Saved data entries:

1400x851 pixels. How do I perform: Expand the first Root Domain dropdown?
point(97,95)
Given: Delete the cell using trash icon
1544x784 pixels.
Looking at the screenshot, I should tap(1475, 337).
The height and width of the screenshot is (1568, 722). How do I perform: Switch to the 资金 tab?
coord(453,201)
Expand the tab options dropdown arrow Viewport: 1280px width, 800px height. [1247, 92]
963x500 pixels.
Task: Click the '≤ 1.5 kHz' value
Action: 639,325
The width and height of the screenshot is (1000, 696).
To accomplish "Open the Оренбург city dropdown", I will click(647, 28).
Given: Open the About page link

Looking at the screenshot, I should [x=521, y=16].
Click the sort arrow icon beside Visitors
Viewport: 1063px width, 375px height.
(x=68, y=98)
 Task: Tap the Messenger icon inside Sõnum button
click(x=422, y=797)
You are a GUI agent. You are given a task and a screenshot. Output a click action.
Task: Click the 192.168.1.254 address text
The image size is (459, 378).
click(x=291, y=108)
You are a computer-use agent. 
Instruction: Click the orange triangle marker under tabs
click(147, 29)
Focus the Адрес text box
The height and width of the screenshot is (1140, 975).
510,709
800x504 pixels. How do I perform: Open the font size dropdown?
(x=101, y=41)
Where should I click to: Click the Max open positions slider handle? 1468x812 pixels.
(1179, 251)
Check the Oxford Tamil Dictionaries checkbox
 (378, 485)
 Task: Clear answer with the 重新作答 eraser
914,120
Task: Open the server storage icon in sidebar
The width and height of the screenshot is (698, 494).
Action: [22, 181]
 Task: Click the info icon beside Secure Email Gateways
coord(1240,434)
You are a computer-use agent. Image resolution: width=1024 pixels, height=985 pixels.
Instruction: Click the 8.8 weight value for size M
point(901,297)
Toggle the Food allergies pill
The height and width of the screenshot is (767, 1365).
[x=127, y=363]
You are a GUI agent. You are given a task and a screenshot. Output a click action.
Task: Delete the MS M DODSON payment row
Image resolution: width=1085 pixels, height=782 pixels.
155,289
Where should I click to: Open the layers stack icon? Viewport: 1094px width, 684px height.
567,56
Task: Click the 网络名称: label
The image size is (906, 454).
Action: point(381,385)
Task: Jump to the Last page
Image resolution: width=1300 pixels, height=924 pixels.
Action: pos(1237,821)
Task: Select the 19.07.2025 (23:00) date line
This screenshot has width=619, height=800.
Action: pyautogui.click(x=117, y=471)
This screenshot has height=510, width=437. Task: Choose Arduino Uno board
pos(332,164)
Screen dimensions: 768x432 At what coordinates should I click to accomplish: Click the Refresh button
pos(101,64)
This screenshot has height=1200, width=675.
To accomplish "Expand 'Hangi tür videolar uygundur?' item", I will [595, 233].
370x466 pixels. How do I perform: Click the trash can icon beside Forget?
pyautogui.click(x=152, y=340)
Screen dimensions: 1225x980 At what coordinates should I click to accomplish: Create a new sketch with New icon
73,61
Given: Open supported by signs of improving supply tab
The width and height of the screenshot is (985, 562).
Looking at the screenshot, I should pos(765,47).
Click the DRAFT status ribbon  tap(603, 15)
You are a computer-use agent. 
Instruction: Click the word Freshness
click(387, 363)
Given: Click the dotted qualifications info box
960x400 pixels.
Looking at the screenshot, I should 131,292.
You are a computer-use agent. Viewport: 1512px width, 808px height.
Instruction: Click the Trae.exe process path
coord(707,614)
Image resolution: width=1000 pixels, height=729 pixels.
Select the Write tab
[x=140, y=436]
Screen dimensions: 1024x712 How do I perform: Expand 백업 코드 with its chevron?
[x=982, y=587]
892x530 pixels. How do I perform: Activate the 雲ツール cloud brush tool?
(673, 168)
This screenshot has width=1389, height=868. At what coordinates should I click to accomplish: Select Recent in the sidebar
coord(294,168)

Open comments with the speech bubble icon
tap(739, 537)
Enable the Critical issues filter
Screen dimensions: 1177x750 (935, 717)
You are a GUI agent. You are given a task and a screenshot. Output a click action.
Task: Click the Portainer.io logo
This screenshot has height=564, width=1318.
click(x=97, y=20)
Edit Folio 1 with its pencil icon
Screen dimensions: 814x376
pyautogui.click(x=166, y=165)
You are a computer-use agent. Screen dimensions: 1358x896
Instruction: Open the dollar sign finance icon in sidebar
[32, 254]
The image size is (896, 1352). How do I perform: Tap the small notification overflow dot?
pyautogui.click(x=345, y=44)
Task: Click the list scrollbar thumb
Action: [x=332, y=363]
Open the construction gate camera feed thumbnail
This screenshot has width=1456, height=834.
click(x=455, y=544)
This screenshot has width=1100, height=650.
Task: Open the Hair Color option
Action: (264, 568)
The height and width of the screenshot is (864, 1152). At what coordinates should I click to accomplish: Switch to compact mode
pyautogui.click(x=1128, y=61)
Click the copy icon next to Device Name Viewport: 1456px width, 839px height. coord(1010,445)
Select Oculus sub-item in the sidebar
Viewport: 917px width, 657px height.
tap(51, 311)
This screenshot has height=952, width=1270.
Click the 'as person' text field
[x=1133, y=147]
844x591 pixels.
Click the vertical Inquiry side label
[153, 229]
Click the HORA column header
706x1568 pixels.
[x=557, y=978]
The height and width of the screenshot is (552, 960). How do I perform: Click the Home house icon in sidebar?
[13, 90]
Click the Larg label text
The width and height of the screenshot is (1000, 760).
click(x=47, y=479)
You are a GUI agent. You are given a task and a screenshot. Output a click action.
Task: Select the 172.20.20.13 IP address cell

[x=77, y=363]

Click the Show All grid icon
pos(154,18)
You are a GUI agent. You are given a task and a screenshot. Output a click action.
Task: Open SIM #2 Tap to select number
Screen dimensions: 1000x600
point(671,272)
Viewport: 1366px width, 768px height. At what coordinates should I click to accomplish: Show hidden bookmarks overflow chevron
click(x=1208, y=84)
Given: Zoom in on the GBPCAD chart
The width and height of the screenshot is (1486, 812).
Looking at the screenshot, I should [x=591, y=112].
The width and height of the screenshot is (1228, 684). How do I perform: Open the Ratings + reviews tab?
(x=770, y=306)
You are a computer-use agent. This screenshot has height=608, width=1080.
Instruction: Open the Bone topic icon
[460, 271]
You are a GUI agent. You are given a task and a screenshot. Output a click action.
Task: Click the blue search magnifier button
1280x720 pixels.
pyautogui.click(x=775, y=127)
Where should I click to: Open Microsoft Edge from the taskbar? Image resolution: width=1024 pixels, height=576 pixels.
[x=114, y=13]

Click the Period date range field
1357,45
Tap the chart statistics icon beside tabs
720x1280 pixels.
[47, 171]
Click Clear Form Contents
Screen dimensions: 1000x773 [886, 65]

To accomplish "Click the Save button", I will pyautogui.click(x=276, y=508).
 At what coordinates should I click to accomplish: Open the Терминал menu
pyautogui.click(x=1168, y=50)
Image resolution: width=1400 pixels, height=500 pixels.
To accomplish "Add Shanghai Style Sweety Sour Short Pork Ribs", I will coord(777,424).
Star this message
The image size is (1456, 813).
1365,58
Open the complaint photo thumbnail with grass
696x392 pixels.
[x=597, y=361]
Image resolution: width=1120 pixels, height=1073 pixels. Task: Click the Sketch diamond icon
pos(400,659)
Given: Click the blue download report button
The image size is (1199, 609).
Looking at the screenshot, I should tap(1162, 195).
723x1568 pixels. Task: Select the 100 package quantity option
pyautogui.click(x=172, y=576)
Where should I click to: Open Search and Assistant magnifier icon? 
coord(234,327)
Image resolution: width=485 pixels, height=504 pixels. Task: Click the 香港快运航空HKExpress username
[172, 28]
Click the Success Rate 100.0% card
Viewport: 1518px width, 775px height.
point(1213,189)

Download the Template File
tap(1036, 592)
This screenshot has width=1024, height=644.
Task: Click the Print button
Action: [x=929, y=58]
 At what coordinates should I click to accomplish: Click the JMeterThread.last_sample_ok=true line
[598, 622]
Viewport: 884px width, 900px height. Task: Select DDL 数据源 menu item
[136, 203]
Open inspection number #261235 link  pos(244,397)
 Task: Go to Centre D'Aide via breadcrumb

*What the task asks*. Among the lines above, which ones include the word "chart"? Copy them.

*Response area*.
Given: Zoom in on the GBPCAD chart
Tap the chart statistics icon beside tabs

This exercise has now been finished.